Cosa dovevate fare nel vostro garage? In una intercettazione si legge: "per il garage della mamma abbiamo tempo per farlo".
«Non ricordo, abbiamo venduto dei tappeti su Ebay, c' erano tante cose in garage. Tutti i mobili vecchi della casa di mio fratello e i tappeti, l' archivio cartaceo della Westland e quindi faldoni e faldoni. Ad oggi comunque, dalla lunga deposizione del teste chiave dell' accusa, di questo garage non si è più parlato ».

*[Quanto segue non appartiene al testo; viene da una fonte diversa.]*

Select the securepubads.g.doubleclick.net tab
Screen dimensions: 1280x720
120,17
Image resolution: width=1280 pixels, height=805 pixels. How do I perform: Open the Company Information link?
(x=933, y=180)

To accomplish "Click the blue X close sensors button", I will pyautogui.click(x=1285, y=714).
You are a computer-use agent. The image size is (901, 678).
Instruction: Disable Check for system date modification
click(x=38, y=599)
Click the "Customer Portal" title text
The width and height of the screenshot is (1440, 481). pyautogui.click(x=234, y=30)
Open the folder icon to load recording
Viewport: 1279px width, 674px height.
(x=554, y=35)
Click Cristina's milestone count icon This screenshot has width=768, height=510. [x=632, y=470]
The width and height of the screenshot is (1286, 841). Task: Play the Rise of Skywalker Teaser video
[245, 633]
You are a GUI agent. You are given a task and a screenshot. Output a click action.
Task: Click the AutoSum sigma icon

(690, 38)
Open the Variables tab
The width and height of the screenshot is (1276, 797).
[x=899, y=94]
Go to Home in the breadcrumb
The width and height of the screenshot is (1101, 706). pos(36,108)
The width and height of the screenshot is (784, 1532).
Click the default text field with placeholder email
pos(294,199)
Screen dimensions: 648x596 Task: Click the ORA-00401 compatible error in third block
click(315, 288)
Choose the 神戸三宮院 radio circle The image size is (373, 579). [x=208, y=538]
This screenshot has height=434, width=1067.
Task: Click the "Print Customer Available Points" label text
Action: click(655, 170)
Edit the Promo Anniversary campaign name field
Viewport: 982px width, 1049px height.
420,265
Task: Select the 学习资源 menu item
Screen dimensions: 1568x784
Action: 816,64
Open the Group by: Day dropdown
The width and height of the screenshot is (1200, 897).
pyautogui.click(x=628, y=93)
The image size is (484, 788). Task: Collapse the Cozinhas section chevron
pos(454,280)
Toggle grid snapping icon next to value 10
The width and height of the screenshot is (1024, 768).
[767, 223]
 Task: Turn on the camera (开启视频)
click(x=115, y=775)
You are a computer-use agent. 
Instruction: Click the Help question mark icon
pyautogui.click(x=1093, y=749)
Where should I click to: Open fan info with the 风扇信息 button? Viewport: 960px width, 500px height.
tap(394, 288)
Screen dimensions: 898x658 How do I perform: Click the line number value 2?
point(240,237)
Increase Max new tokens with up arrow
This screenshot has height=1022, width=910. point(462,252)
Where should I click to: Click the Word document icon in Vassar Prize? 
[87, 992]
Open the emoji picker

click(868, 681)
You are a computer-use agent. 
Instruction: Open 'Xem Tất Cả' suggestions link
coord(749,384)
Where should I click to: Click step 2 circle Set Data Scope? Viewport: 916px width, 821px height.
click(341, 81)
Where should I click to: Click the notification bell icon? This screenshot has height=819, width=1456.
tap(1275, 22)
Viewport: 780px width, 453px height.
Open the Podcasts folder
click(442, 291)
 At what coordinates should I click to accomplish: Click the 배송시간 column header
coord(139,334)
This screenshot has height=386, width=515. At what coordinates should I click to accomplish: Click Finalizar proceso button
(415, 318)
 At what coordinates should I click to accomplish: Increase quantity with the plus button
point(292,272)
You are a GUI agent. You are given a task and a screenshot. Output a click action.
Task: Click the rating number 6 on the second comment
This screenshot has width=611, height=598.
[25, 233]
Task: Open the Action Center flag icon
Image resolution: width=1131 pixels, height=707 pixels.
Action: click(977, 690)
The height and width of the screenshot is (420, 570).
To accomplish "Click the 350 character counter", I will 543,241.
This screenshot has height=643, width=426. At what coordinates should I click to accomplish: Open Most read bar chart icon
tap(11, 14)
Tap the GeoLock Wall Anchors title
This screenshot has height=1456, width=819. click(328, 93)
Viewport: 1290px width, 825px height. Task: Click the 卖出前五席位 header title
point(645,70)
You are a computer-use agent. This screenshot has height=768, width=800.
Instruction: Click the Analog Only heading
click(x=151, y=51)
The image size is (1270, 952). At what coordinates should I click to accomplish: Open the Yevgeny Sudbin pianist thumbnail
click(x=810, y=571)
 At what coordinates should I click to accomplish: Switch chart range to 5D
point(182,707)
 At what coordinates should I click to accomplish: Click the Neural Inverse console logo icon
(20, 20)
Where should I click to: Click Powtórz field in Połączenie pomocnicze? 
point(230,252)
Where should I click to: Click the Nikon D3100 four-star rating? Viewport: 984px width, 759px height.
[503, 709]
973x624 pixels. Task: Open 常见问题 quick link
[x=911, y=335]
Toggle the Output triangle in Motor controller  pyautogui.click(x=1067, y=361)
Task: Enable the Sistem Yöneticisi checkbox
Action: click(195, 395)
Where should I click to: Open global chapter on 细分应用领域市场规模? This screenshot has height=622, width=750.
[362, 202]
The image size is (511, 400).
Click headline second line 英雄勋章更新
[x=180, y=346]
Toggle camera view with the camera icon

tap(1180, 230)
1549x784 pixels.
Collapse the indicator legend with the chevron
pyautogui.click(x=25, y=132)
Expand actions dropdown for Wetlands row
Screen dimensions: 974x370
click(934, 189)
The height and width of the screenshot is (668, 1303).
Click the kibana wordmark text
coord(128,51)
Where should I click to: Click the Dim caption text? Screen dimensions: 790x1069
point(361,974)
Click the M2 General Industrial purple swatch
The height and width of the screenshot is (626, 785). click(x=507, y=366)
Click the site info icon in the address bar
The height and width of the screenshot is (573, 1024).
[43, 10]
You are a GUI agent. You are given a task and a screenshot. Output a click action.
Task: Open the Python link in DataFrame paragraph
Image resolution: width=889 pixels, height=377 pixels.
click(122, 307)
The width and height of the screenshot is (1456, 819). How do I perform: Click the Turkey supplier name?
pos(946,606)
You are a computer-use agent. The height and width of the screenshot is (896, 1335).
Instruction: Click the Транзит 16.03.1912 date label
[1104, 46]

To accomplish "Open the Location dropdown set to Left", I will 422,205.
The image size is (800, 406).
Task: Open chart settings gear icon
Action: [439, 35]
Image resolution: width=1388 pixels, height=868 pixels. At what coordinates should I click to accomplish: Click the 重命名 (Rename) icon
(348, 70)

Si è decisa a collaborare con gli inquirenti?
«No, non mi fido più delle forze dell' ordine. Avrei paura a collaborare perché ho capito che possono fare qualsiasi cosa».
Come è stata la sua esperienza in carcere?
«Surreale. Confrontandomi con altre detenute ho anche capito che le condizioni carcerarie di Rebibbia sono qualitativamente più alte rispetto ad altre carceri, ma per una persona che solitamente ha una vita normale è una sorta di lager. Sono stata sotto osservazione, le compagne di cella che ho avuto non erano state scelte a caso. Il tam tam di Rebibbia mi ha allertato su compagne di cella "sospette"».
E gli agenti della penitenziaria?
«I secondini mi perquisivano e io non potevo assistere. Secondo me cercavano password, memorie e appunti. Ho trascorso 25 giorni in una cella d' isolamento senza giornali o televisione. Poi sono stata trasferita al primo piano insieme a due rom e due romene e dopo quattro giorni mi hanno portato al "reparto cellulari": sono stanzette con due persone. Io ero insieme a una brasiliana arrestata per traffico internazionale di stupefacenti. Si faceva i fatti miei, frugava tra le mie cose, gli atti del processo, la posta. Non potevo avere un computer».
Come ha passato il tempo?
«Le mie giornate trascorrevano facendo sport in un cortile di 80 passi: ho scritto un libro che è quasi concluso. All' inizio non avevo nulla, neanche le scarpe. Per un mese sono stata solo con le ciabatte. Non avevo neppure un orologio».